[Records drawn from a dataset]
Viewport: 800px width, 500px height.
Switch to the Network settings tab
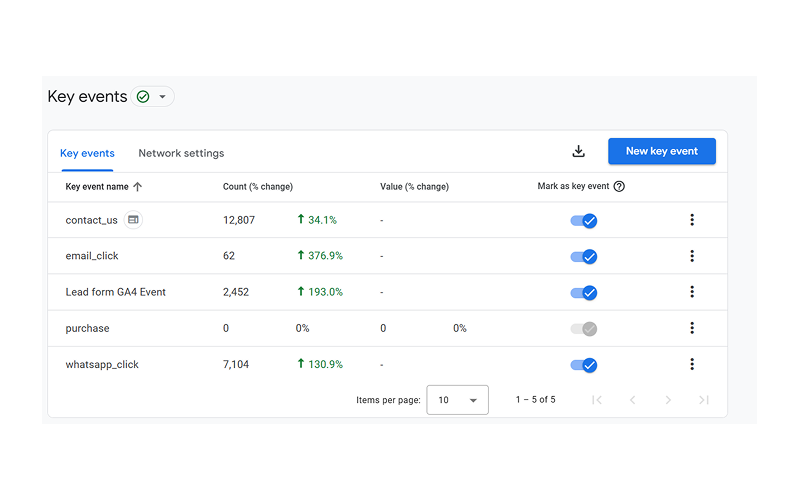pos(181,154)
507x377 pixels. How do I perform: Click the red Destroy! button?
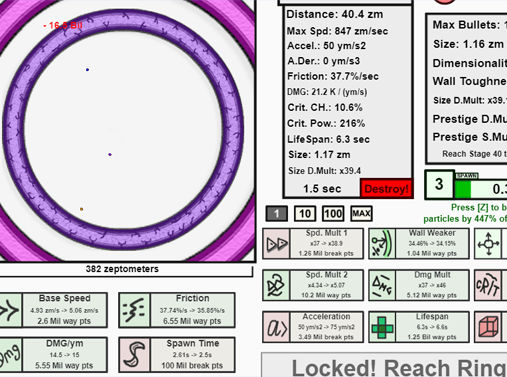386,189
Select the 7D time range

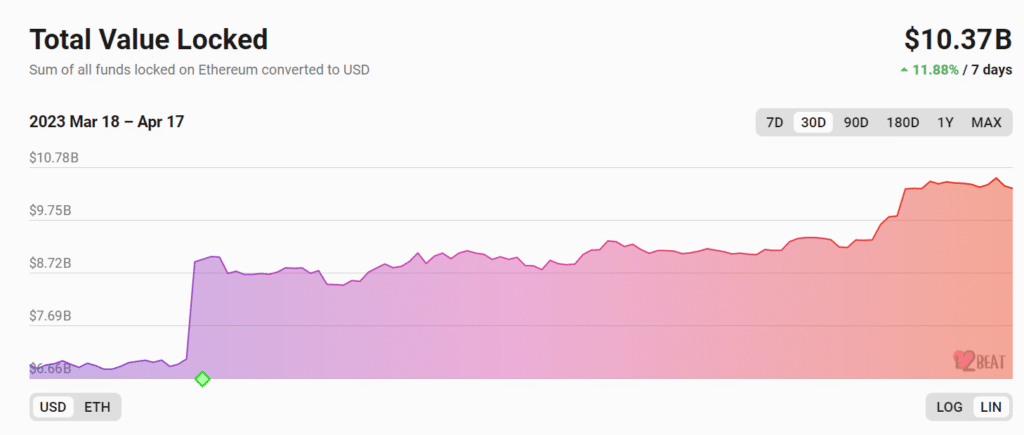pos(775,123)
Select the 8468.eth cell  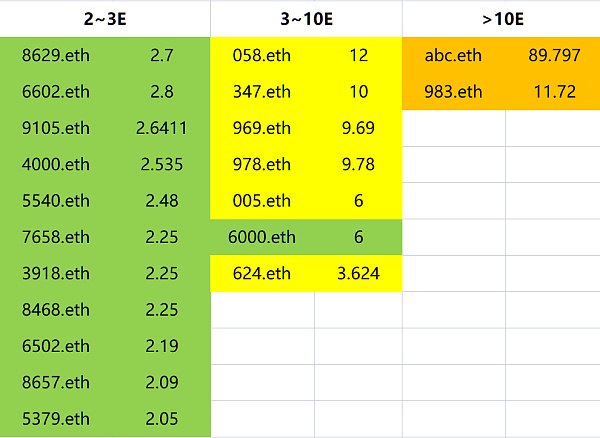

◆ **What you have to do**: Repeat the records above word for word. Pictures stay out of the copy.

◆ **Solved problem**:
Viewport: 800px width, 500px height.
Switch to the Network settings tab
pos(181,154)
507x377 pixels. How do I perform: Click the red Destroy! button?
386,189
Select the 7D time range

pos(775,123)
Select the 8468.eth cell  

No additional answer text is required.